We looked at various options,” said Iqbal Padda, executive vice president in charge of the global supply chain at Lego, noting that at the start, it was widely accepted “that it has to be China.” Ms. Schauer said Playmobil, a family-owned company in Zirndorf, Germany, faced intense pressure to move production to China. Most of the industry was moving there, she said, and German banks did not want to lend money to companies to build toy factories at home.What the companies discovered, though, was while China’s unit labor costs were a fraction of those in the West — the equivalent of $1.50 an hour compared with $30 an hour in western Germany — the distance between China and the companies’ biggest markets eroded some of that cost advantage. In addition, Lego and Playmobil need to respond quickly to fickle consumer demand. To ramp up the production of a surprise hit — a Playmobil World Cup soccer player, for example — would be costly in China, where factories are set up to churn out vast volumes of toys with long lead times.




“Toys are not the fashion business, but they are like the fashion business,” Mr. Padda said. “The need to be able to react to what is going on in the market made us choose” Europe. Today, Lego makes 65 to 70 percent of its bricks at a high-technology factory near its headquarters in Billund, Denmark. To save money, the company, which has struggled in recent years, is shifting production to two plants in Hungary run by Flextronics, a Singapore-based electronics manufacturer. A new Flextronics plant will open in Juárez, Mexico, this fall.Less than 3 percent of Lego’s production comes from China, and it has no plans to set up a factory there. Ravensburger said it produces 85 percent of its toys in its home factory in Germany and a company-owned plant in the Czech Republic. “In-house production,” it said, “provides the best possible quality control for us.” Playmobil, a third the size of Lego and a tenth that of Mattel, has also resisted outsourcing, except for a few electronic parts, like the flashing light atop its police car, which is made in China.

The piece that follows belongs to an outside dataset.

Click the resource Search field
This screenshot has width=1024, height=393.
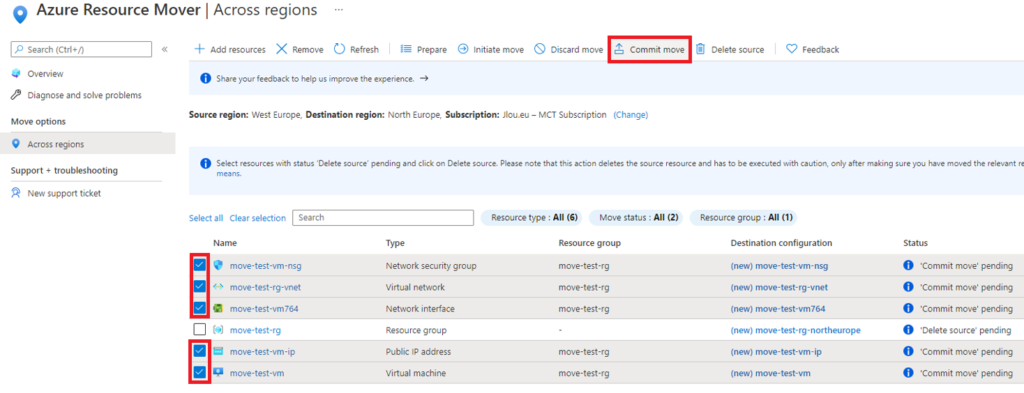click(x=383, y=218)
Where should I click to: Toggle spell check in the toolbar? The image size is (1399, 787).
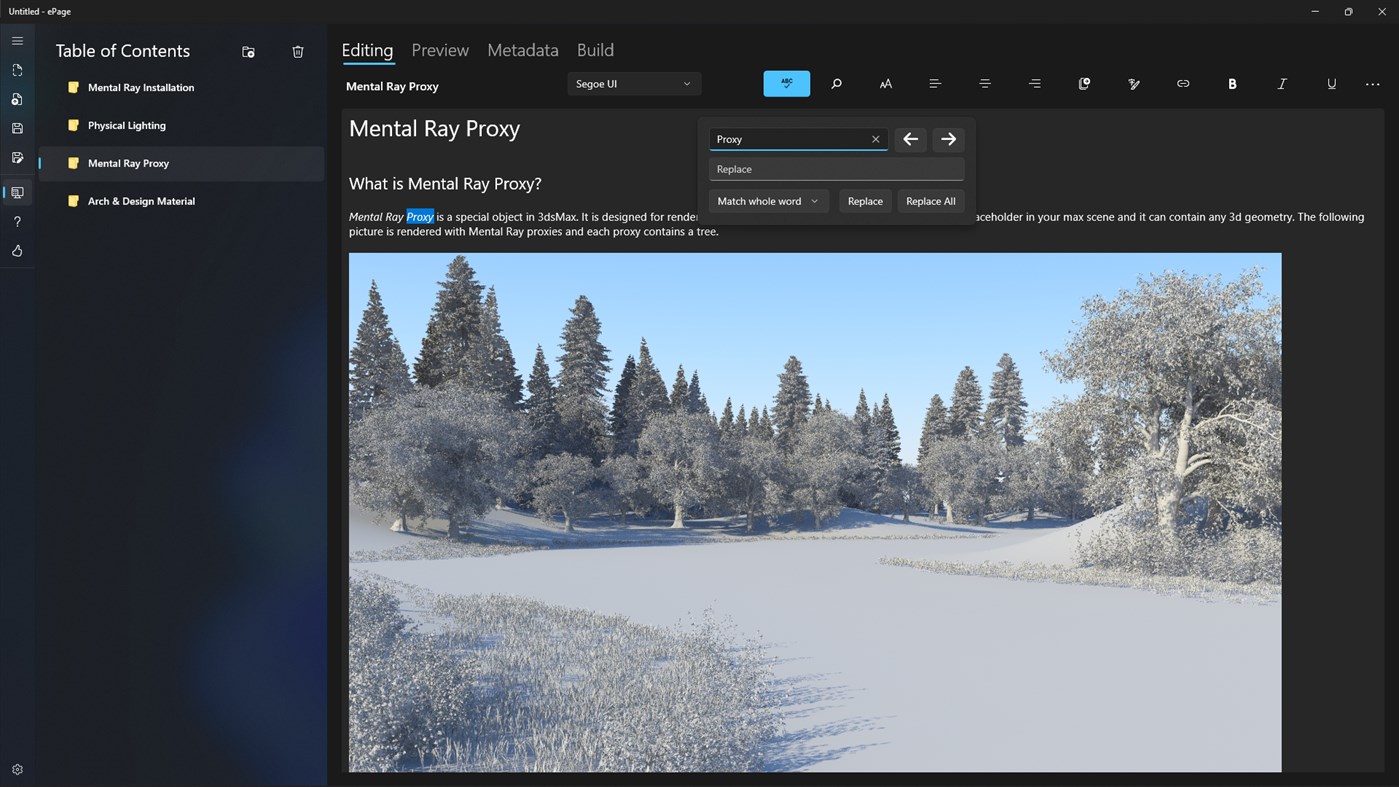click(786, 84)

In addition to a flagship factory near its Bavarian headquarters, it owns two plants in Malta and the Czech Republic.Sales of Playmobil toys are growing at a double-digit rate, Ms. Schauer said. In a twist, it plans to export its European-made toys to Chinese cities like Shanghai and Beijing next year.Still, Playmobil and its European rivals are not about to gloat over Mattel’s misfortune.“We don’t want to throw stones, in case we’re sitting in a glass house,” said Ms. Schauer, whose company last had a recall in the United States in 1982, involving toys made by an American contractor.Playmobil’s medieval knights and Roman warriors are coated with shiny paint — brilliant reds, jaunty yellows and such — which Ms. Schauer said contained lead, albeit well below levels hazardous to children. To ensure the safety of its coating process, she said, Playmobil kept close watch over its manufacturing process. It is clear that Europeans trust Chinese contractors less than their own employees.




In a statement on Playmobil’s Web site, its founder, Horst Brandstätter, said, “Outstanding quality can only be reached when production is carried out under one’s own eyes, by people who have developed brand awareness over a long time, and learned to produce the highest quality.” As Ms. Schauer put it: “You cannot blindly believe in German manufacturing. But when you are so close to the factory, you can jump in your car and be there in 20 minutes.” Not all Europeans agree that factories need to be nearby. Brio, based in Malmo, Sweden, moved the bulk of its production to China in 2004 after it passed from family ownership to a Swedish investment firm. But the chief executive, Thomas Brautigam, said the company exerted rigorous quality control over its three factories in Guangdong Province.“We checked every single paint jar when this happened, but found no problems,” he said, referring to the Mattel lead recall.Brio, Mr. Brautigam said, adhered to stricter quality standards than the industry norm and chose Chinese partners that abided by those standards, even if it meant forgoing the lowest-cost option.